Approximately 20-30% of diabetics develop DN, and diabetes is the single most common cause of ESRD today in the US. With the increasing prevalence and lifespan of diabetics, the numbers are expected to rise further in the coming years. Optimal management of diabetes and associated co-morbidities should be stressed in all patients not only to prevent renal complications, but also to delay other end organ damage.

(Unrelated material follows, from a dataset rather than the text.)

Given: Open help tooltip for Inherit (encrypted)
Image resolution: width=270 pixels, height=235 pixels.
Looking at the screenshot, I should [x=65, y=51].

About Novartis: Headquartered in Basel, Switzerland, Novartis is a leading pharmaceutical company, with one of the highest investments in research touching US $6.4 billion in 2007. The company was formed by a merger between Ciba-Geigy and Sandoz in 1996. They employ more than 100,000 people and have received 17 drug approvals in the past 8 years, the highest by any pharma company. Diovan HCT (valsartan and hydrochlorothiazide), Gleevec/Glivec (imatinib mesylate/imatinib), and lamisil (terbinafine) are some of their most popular products.
Reference
1. Parving HH, Persson F, Lewis JB, Lewis EJ, Hollenberg NK; AVOID Study Investigators. Aliskiren combined with losartan in type 2 diabetes and nephropathy. N Engl J Med. 2008 Jun 5;358(23):2433-2446.
2. Barnett AH. Preventing renal complications in diabetic patients: the Diabetics Exposed to Telmisartan And enalaprIL (DETAIL) study. Acta Diabetol. 2005 Apr;42 Suppl 1:S42-49.
3. Molitch ME, DeFronzo RA, Franz MJ, Keane WF, Mogensen CE, Parving HH, et al. Diabetic nephropathy. Diabetes Care. 2003 Jan;26(Suppl 1):S94-98.
4. Thorp ML. Diabetic nephropathy: common questions. Am Fam Physician. 2005 Jul 1;72(1):96-99.